__TASK DETAILS__: Every line of the data is to be transcribed as it stands.
INFORMATION PROVIDED Block Start
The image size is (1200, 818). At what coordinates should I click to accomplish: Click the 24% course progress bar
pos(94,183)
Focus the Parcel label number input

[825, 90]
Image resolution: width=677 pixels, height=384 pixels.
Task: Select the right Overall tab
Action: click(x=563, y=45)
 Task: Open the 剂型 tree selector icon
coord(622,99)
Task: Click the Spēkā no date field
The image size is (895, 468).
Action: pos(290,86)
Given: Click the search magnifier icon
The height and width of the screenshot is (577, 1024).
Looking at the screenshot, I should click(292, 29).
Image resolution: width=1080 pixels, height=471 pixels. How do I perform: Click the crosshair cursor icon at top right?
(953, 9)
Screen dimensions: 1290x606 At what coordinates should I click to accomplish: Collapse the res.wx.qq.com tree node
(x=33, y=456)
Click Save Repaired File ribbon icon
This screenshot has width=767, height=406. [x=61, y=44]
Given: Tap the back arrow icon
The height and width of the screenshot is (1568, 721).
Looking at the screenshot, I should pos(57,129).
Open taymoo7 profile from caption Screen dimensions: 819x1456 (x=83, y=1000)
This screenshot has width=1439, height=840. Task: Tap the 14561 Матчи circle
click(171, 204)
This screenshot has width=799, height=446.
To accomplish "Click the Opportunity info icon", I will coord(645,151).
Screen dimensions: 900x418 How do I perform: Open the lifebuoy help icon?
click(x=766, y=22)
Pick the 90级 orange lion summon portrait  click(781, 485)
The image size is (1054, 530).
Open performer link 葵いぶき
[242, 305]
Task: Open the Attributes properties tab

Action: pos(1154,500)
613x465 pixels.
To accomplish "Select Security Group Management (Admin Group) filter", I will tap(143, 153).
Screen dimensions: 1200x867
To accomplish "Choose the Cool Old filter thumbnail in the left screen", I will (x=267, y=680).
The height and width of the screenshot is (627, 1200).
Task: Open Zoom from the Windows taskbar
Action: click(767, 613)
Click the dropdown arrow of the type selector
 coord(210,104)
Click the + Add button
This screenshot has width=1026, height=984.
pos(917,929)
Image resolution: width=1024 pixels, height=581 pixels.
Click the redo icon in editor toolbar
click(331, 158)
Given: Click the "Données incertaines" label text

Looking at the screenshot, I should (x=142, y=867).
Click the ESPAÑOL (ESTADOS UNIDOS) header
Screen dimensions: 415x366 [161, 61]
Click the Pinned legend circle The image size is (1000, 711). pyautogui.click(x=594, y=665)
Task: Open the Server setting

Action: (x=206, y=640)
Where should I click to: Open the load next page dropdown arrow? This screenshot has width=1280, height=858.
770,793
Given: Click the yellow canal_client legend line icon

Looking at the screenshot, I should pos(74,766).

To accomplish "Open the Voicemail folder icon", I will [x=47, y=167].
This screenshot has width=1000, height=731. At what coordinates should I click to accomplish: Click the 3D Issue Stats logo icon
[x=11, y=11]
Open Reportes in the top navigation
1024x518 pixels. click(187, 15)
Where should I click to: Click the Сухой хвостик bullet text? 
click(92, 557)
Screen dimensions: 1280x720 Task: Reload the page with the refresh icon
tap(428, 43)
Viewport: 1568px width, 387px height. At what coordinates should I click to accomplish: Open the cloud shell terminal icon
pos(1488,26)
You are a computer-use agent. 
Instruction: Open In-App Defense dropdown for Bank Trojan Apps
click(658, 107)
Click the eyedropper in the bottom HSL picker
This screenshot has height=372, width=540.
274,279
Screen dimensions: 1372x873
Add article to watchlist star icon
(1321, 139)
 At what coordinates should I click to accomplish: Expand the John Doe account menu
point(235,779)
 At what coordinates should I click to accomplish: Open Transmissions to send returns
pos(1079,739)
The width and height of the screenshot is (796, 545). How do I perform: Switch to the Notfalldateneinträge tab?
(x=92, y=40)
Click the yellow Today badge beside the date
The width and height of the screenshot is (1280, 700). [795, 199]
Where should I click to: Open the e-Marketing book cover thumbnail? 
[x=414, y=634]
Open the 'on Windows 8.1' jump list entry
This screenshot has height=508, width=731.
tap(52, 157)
INFORMATION PROVIDED Block End
__ANSWER AREA__:
The image size is (1200, 818). At what coordinates should I click to accomplish: Click the 24% course progress bar
pos(94,183)
Focus the Parcel label number input

[825, 90]
Image resolution: width=677 pixels, height=384 pixels.
Task: Select the right Overall tab
Action: click(x=563, y=45)
 Task: Open the 剂型 tree selector icon
coord(622,99)
Task: Click the Spēkā no date field
The image size is (895, 468).
Action: pos(290,86)
Given: Click the search magnifier icon
The height and width of the screenshot is (577, 1024).
Looking at the screenshot, I should click(292, 29).
Image resolution: width=1080 pixels, height=471 pixels. How do I perform: Click the crosshair cursor icon at top right?
(953, 9)
Screen dimensions: 1290x606 At what coordinates should I click to accomplish: Collapse the res.wx.qq.com tree node
(x=33, y=456)
Click Save Repaired File ribbon icon
This screenshot has width=767, height=406. [x=61, y=44]
Given: Tap the back arrow icon
The height and width of the screenshot is (1568, 721).
Looking at the screenshot, I should pos(57,129).
Open taymoo7 profile from caption Screen dimensions: 819x1456 (x=83, y=1000)
This screenshot has width=1439, height=840. Task: Tap the 14561 Матчи circle
click(171, 204)
This screenshot has width=799, height=446.
To accomplish "Click the Opportunity info icon", I will coord(645,151).
Screen dimensions: 900x418 How do I perform: Open the lifebuoy help icon?
click(x=766, y=22)
Pick the 90级 orange lion summon portrait  click(781, 485)
The image size is (1054, 530).
Open performer link 葵いぶき
[242, 305]
Task: Open the Attributes properties tab

Action: pos(1154,500)
613x465 pixels.
To accomplish "Select Security Group Management (Admin Group) filter", I will tap(143, 153).
Screen dimensions: 1200x867
To accomplish "Choose the Cool Old filter thumbnail in the left screen", I will (x=267, y=680).
The height and width of the screenshot is (627, 1200).
Task: Open Zoom from the Windows taskbar
Action: click(767, 613)
Click the dropdown arrow of the type selector
 coord(210,104)
Click the + Add button
This screenshot has width=1026, height=984.
pos(917,929)
Image resolution: width=1024 pixels, height=581 pixels.
Click the redo icon in editor toolbar
click(331, 158)
Given: Click the "Données incertaines" label text

Looking at the screenshot, I should (x=142, y=867).
Click the ESPAÑOL (ESTADOS UNIDOS) header
Screen dimensions: 415x366 [161, 61]
Click the Pinned legend circle The image size is (1000, 711). pyautogui.click(x=594, y=665)
Task: Open the Server setting

Action: (x=206, y=640)
Where should I click to: Open the load next page dropdown arrow? This screenshot has width=1280, height=858.
770,793
Given: Click the yellow canal_client legend line icon

Looking at the screenshot, I should pos(74,766).

To accomplish "Open the Voicemail folder icon", I will [x=47, y=167].
This screenshot has width=1000, height=731. At what coordinates should I click to accomplish: Click the 3D Issue Stats logo icon
[x=11, y=11]
Open Reportes in the top navigation
1024x518 pixels. click(187, 15)
Where should I click to: Click the Сухой хвостик bullet text? 
click(92, 557)
Screen dimensions: 1280x720 Task: Reload the page with the refresh icon
tap(428, 43)
Viewport: 1568px width, 387px height. At what coordinates should I click to accomplish: Open the cloud shell terminal icon
pos(1488,26)
You are a computer-use agent. 
Instruction: Open In-App Defense dropdown for Bank Trojan Apps
click(658, 107)
Click the eyedropper in the bottom HSL picker
This screenshot has height=372, width=540.
274,279
Screen dimensions: 1372x873
Add article to watchlist star icon
(1321, 139)
 At what coordinates should I click to accomplish: Expand the John Doe account menu
point(235,779)
 At what coordinates should I click to accomplish: Open Transmissions to send returns
pos(1079,739)
The width and height of the screenshot is (796, 545). How do I perform: Switch to the Notfalldateneinträge tab?
(x=92, y=40)
Click the yellow Today badge beside the date
The width and height of the screenshot is (1280, 700). [795, 199]
Where should I click to: Open the e-Marketing book cover thumbnail? 
[x=414, y=634]
Open the 'on Windows 8.1' jump list entry
This screenshot has height=508, width=731.
tap(52, 157)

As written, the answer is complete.